Saldi [26] investigated the complex role of Marangoni convection within melting bismuth under laser welding with a model developed in openFOAM, one of many such works that studied this effect within molten welds. The present review is limited to the work from Saldi, as they used the single-phase and two-phase problems as a fundamental benchmark for their surface tension model. The single-phase results were compared to those from Bergman and Keller [17]. In the two-phase problem, the interface height at either side-wall was compared to previous works, rather than the full profile.

Chen and Xu [27] found various transient regimes in the single-phase problem by analyzing the velocity and time scales of Marangoni convection and viscous effects. The model was validated by comparing the predicted velocity profile with the theory from Sen and Davis [7] and the experimental work from Villers and Platten [8].

Tan et al. [28] experimented with silicone oil and recovered the fluid velocities using PIV, having good agreement with their CFD results.
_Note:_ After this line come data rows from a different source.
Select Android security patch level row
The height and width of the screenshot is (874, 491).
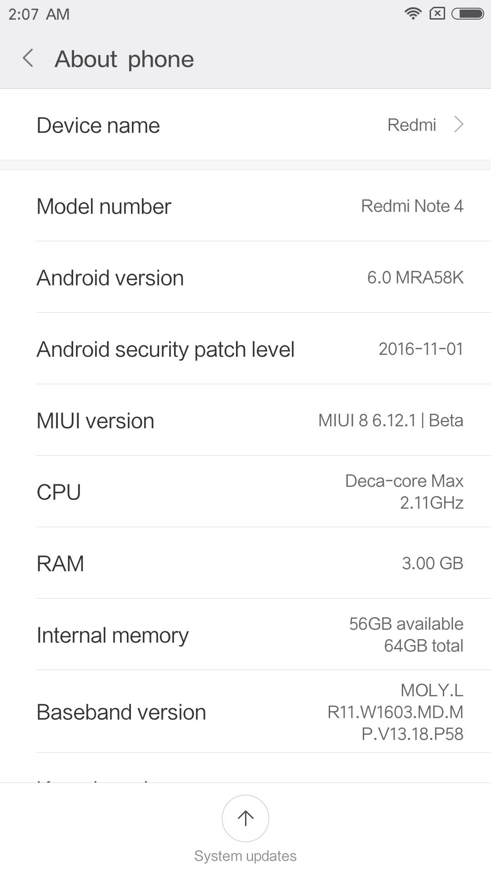pyautogui.click(x=246, y=349)
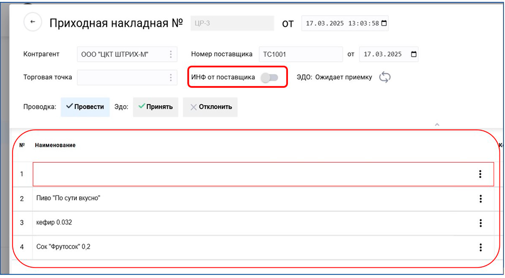The image size is (505, 278).
Task: Click the Отклонить button
Action: tap(210, 107)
While their geometry and applied heat are significantly different from the isothermal sidewalls setup, their results increase confidence that numerical methods can accurately capture these physics.
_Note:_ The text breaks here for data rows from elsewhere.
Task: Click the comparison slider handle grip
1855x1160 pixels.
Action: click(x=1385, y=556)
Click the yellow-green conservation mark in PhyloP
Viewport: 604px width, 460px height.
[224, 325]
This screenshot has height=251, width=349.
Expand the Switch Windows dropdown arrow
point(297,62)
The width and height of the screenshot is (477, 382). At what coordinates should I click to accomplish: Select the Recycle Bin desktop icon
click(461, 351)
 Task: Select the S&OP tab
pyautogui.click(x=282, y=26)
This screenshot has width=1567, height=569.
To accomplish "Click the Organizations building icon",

Other experimental works on Marangoni flows offer valuable data, but their setups do not align with the isothermal sidewall configuration as in wall configuration in this study. In the works from Kamotani et al. [29] and Montanero et al. [30] meniscus pinning at the sidewalls was exploited to further constrain the liquid phase. Schwabe and Scharmann [31] studied Marangoni convection in an open crucible, but the boundary conditions were quite different from the present work. Additionally, some cases included the crystal melt significantly changing the bottom surface of the pool. These reasons make these works, while valuable and significant contributions to understanding Marangoni convection, not appropriate to compare with results of the two-phase isothermal sidewall problem studied presently.

In summary, more work has been done on the single-phase problem than the free surface two-phase problem. In the study of the two-phase problem, more factors were considered for the interface deformation. With these works, the comparison point is typically the interface deformation and a comparison of the velocity profile isn’t considered. Additionally, most benchmarks compared the interface height at either sidewall and not the overall shape of the interface predicted by Sen and Davis [7].
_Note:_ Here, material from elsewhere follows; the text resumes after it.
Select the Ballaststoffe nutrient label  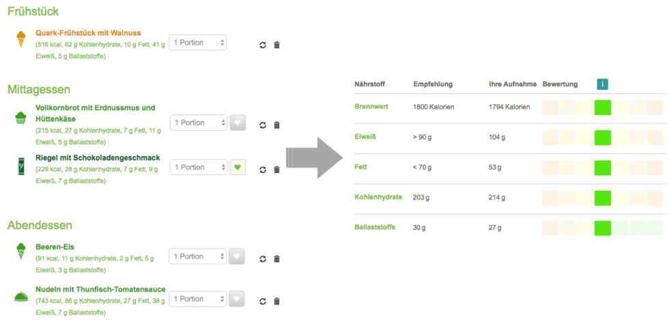pos(375,227)
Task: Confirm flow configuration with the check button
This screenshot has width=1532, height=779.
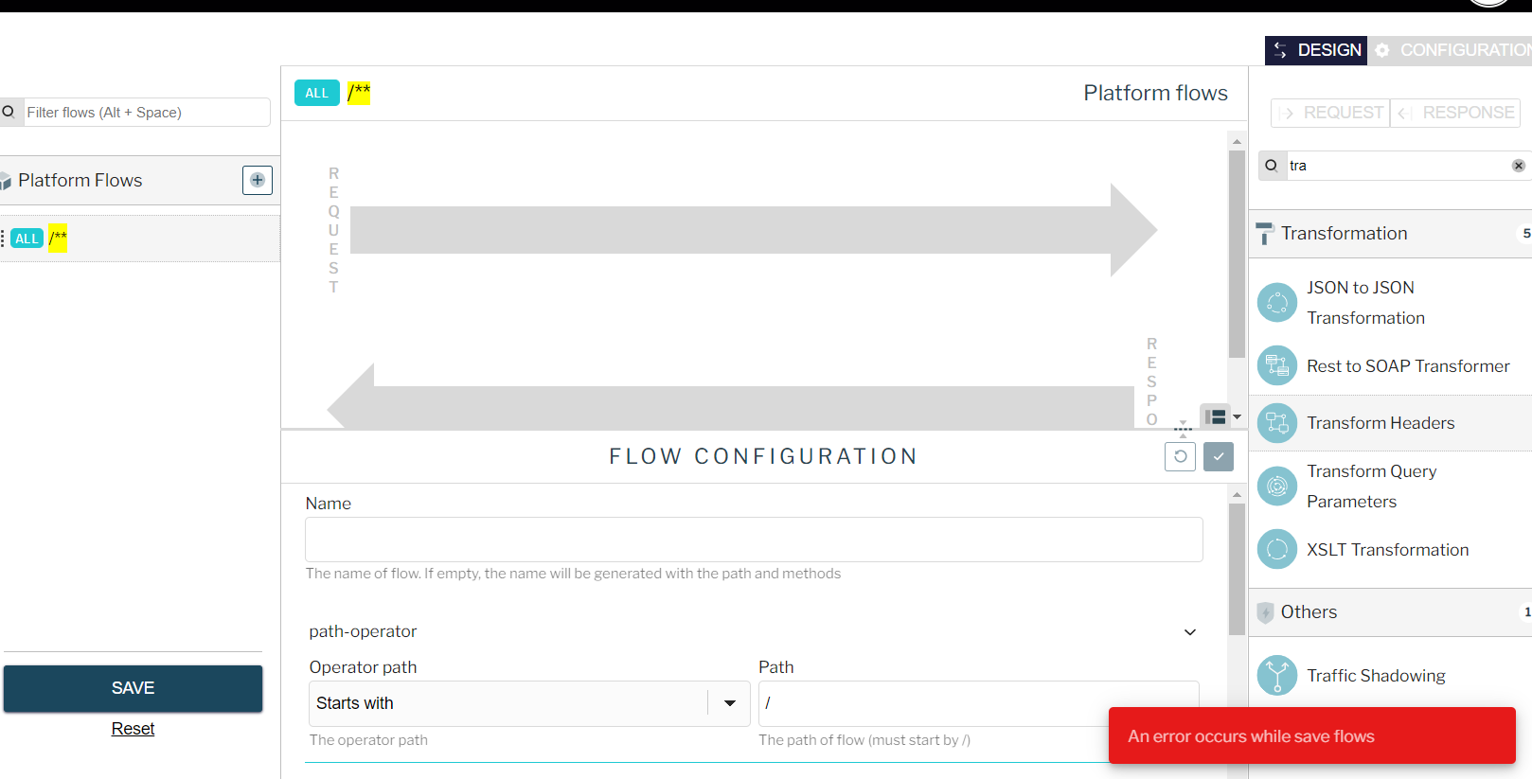Action: coord(1218,456)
The present work builds upon the analysis of the two-phase isothermal sidewall problem by conducting a more thorough benchmark and examination of results. From previous literature, an effect has been found for many factors including: Marangoni number, Capillary number, Rayleigh number, domain aspect ratio, and the momentum boundary condition on the top wall. Additionally, there are more advanced combination or ratio effects when including chemical variations [22,23,24,25]. To reduce the number of cases needed to be studied and compared, chemical effects are left for a future study. We investigate the impact of gravity, a range of Marangoni numbers, liquid phase equation of state, vapor phase compressibility, the momentum boundary condition of the top wall, as well as combinations. The selection of these factors is to complete the second objective and demonstrate their impacts on benchmark results.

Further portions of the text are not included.